Le proposte del ministro rispondono alle esigenze di una scuola sempre più multiculturale?

Come ha scritto lo storico Dipesh Chakrabarty, bisogna “Provincializzare l’Europa” e metterci in relazione diversa con le altre culture del mondo. Quando sento parlare di centralità dell’Occidente, mi pervade una certa inquietudine: il passo verso l’idea di una superiorità e supremazia della civiltà e valori occidentali sul resto del mondo è breve. Va bene ricordare quali avanzamenti per la libertà e la dignità degli esseri umani ha prodotto la civiltà occidentale, ma non si può dimenticare la pagina gigantesca del dominio coloniale e imperialista. Oggi ci sono insegnanti che vogliono riconoscere le appartenenze plurali dei ragazzi e provano in tutti i modi a costruire spazi di rispetto reciproco. Le identità sono più complesse della sola identità nazionale, ciascuno di noi ne è attraversato da molteplici, come quelle di genere o religiose. Questa questione è l’elefante nella stanza, ma non mi sembra ci siano riferimenti a come la sua proposta incontri le esigenze di inclusione e riconoscimento. Mi pare, invece, che il ministero abbia adombrato la soluzione delle classi di transizione con cui si copre la tentazione di tornare alle classi differenziate, che non ostacolino l’esplosione dei talenti degli altri alunni. Quest’enfasi che il ministro pone sui talenti e sul merito si ritrova in Gentile ed è in linea con il pensiero neoliberale degli ultimi 20 o 30 anni, rispetto a pedagogie progressiste che proponevano di non lasciare indietro nessuno.

Collegandosi a un convegno della fondazione Cecchettin, il ministro ha dichiarato che il problema della violenza sulle donne fosse in larga parte dovuto all’immigrazione irregolare...

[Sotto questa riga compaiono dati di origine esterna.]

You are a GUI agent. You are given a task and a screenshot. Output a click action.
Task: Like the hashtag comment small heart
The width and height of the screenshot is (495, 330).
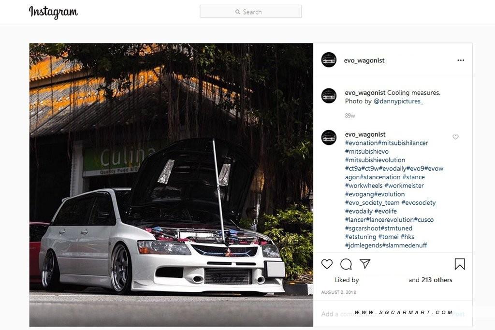[455, 137]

Definire infelice quell’uscita è eufemistico. Commento doppiamente grave proprio per aver collegato la violenza sulle donne con la criminalità straniera, quando i dati ci dicono altro: una classe dirigente non dovrebbe alimentare paure e costruire la sensazione di nemici interni, tanto più rispetto a una piaga che è uscita dall’ombra solo di recente. Nel tentativo di bloccare dall’alto l’affermazione di nuovi problemi e nuove parole per dirli, riemerge l’idea di un ministero molto centralizzato che pensa di dare agli insegnanti la cassetta delle parole che si possono usare. La scuola, per fortuna ,sta dentro alla società e dal basso si chiede di discutere di certi problemi. Ciò si scontra con delle giovani generazioni e con gli insegnanti che vogliono parlare di quel tema. Bisogna parlarne con una certa radicalità per riuscire davvero a salvare vite.

Dopo la sanità, anche l’istruzione pubblica è sotto attacco?

Ormai da 40 anni è in atto una tendenza alla svalorizzazione dell’intervento pubblico. La scuola e l’università pubblica sono sotto attacco a causa del sottofinanziamento, del degrado, materiale e immateriale, del patrimonio edilizio, della svalorizzazione dei docenti, degli stipendi inadeguati.